### Work to complete:
There is a line below that contains "This screenshot has width=800, height=1000.". Please reproduce it and all following lines exactly, through the final one.

[Collected data]
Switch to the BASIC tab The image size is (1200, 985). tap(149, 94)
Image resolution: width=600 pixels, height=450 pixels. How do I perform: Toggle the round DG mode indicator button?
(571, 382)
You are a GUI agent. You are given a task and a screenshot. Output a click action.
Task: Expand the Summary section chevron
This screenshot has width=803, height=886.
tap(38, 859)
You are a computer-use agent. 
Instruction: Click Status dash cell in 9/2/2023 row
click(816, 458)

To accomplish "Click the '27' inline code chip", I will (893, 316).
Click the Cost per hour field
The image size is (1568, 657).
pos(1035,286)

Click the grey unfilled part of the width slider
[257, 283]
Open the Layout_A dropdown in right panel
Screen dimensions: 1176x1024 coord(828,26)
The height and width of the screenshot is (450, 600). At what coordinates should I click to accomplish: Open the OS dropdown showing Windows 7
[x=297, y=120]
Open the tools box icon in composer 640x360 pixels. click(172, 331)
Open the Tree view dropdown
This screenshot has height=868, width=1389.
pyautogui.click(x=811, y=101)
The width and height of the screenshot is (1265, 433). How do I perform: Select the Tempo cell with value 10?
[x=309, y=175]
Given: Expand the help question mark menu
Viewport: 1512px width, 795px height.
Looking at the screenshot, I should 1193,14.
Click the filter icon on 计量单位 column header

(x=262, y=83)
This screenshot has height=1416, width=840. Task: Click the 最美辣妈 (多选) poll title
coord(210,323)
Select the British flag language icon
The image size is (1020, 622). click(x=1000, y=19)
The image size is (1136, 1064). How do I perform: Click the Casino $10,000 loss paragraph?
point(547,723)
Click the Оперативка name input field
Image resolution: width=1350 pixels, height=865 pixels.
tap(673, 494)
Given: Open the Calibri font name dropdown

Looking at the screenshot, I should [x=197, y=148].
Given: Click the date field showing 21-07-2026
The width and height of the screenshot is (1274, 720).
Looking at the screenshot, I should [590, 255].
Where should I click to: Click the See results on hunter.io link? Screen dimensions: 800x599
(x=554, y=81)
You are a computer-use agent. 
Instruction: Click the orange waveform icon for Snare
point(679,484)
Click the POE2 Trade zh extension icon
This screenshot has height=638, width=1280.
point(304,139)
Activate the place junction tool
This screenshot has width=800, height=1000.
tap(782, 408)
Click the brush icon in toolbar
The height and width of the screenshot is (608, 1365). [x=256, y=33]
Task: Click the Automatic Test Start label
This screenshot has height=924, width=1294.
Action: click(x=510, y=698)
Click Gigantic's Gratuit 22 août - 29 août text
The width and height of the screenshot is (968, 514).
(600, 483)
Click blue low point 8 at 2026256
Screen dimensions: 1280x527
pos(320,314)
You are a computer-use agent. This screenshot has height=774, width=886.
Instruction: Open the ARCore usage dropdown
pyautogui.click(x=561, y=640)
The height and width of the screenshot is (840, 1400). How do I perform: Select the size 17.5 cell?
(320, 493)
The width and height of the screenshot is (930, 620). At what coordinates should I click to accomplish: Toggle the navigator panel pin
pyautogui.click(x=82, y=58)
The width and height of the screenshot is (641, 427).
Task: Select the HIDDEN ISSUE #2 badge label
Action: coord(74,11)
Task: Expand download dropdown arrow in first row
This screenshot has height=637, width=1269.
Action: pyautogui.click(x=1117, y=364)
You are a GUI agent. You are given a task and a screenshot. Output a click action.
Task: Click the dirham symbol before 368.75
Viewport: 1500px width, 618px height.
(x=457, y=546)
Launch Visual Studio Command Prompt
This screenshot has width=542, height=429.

### Solution to this problem:
This screenshot has width=800, height=1000.
tap(782, 408)
Click the brush icon in toolbar
The height and width of the screenshot is (608, 1365). [x=256, y=33]
Task: Click the Automatic Test Start label
This screenshot has height=924, width=1294.
Action: click(x=510, y=698)
Click Gigantic's Gratuit 22 août - 29 août text
The width and height of the screenshot is (968, 514).
(600, 483)
Click blue low point 8 at 2026256
Screen dimensions: 1280x527
pos(320,314)
You are a computer-use agent. This screenshot has height=774, width=886.
Instruction: Open the ARCore usage dropdown
pyautogui.click(x=561, y=640)
The height and width of the screenshot is (840, 1400). How do I perform: Select the size 17.5 cell?
(320, 493)
The width and height of the screenshot is (930, 620). At what coordinates should I click to accomplish: Toggle the navigator panel pin
pyautogui.click(x=82, y=58)
The width and height of the screenshot is (641, 427).
Task: Select the HIDDEN ISSUE #2 badge label
Action: coord(74,11)
Task: Expand download dropdown arrow in first row
This screenshot has height=637, width=1269.
Action: pyautogui.click(x=1117, y=364)
You are a GUI agent. You are given a task and a screenshot. Output a click action.
Task: Click the dirham symbol before 368.75
Viewport: 1500px width, 618px height.
(x=457, y=546)
Launch Visual Studio Command Prompt
This screenshot has width=542, height=429.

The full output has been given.